Lenz estaba preparado para todo. Sabía que la familia Liegnitz nunca podría sospechar lo que había ocurrido durante la guerra entre Frederich Buchmann y Gustav Liegnitz padre. Sin embargo, Lenz no respetaba sólo los hechos, sabía de sobra que ciertas catástrofes nacían de potencias que crecían ocultas. Más aún: Lenz creía que estos movimientos no visibles eran similares a los gestos que alguien puede hacer con una mano en la espalda estando frente a otra persona. Una mano que resulta asombrosamente visible, aunque no con los ojos, para quien la mueve, y al mismo tiempo invisible para la persona que se halla justo enfrente.
Los hechos históricos, creía Lenz, la historia en su sentido más amplio, se componía no sólo de lo que enseñaba sino también de una serie de movimientos que se hacían por detrás de la espalda. Sin embargo, puesto que nos haliábamos (hipnotizados) de cara a los hechos históricos visibles, no veíamos esos otros movimientos. Lo mismo sucedería en aquel caso concreto. La familia Liegnitz no sabía lo que había sucedido –algo se había hecho a su espalda–, pero había instintos, presentimientos. Lenz no tenía miedo, pero el hermano de Julia Liegnitz le merecía, por todo ello, un respeto tenso.
La hija, pensaba Lenz, crece para dar continuidad a la familia, mientras que el hijo crece –se hace más fuertepara vengar al padre. La hija crece para construir, el hijo para destruir.
El hijo del soldado Gustav Liegnitz era, así pues, un potencial enemigo. Si este –el hijo del soldado Gustav–supiera leer la escritura no visible que el encuentro entre dos hombres deja en el aire, no dudaría en retarlo a un duelo y empuñar su arma.

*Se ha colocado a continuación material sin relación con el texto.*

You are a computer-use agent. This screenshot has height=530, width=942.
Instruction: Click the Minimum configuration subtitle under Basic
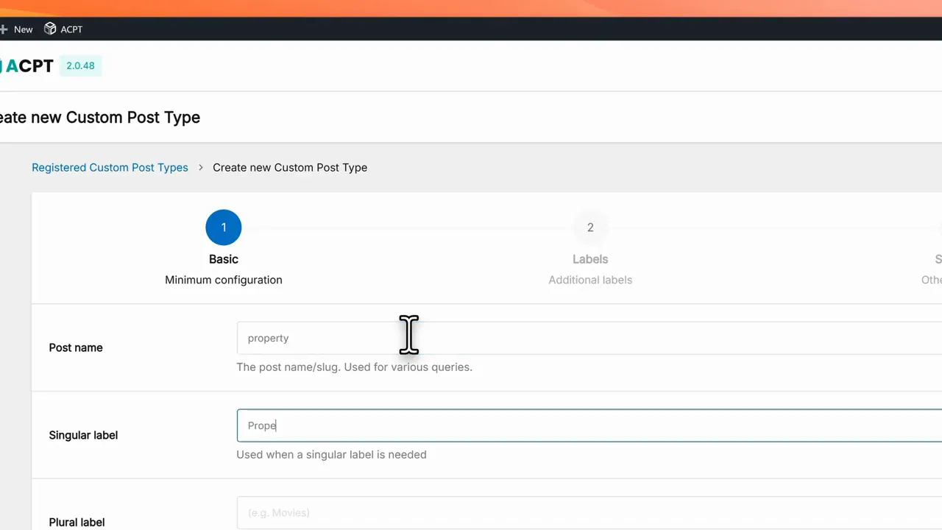point(223,280)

Aquella cita era la síntesis histórica de múltiples acontecimientos que se habían producido a lo largo de varias generaciones. Fuerzas y debilidades que, mezcladas, habían resultado en aquel trozo Buchmann y aquel trozo Liegnitz, una famil ia que, desde el punto de vista de Lenz, había adquirido una grandeza prestada e inesperada debido única y exclusivamente al episodio en el que se había cruzado con su familia.
No obstante, el episodio ocurrido en la generación anterior había otorgado una rara autoridad a aquel hijo: era un hombre que poseía legitimidad histórica para ser su adversario. Era un hombre al que asistía un derecho que supera con creces a la ley, el derecho a la venganza.
Mi hermano es diferente, había intentado decir Julia Liegnitz, pero Lenz le había pedido que no siguiera. Quiero conocerlo –había dicho Lenz–, así que no me hables de él.
Cuando Lenz Buchmann se levantó para saludar al hermano de su secretaria, que acababa de entrar en su despacho de la mano de esta, tuvo una reacción sumamente descortés que, por suerte, ninguno de los presentes comprendió en toda su extensión: de forma espontánea, Buchmann soltó una carcajada. Gustav Liegnitz era sordomudo, expelía unos mmms informes y, según explicó Julia, no oía más que sonidos amortiguados. (Gustav Liegnitz ni siquiera era capaz de pronunciar el apellido Buchmann.) Aquél, pensó, jamás podría ser su adversario.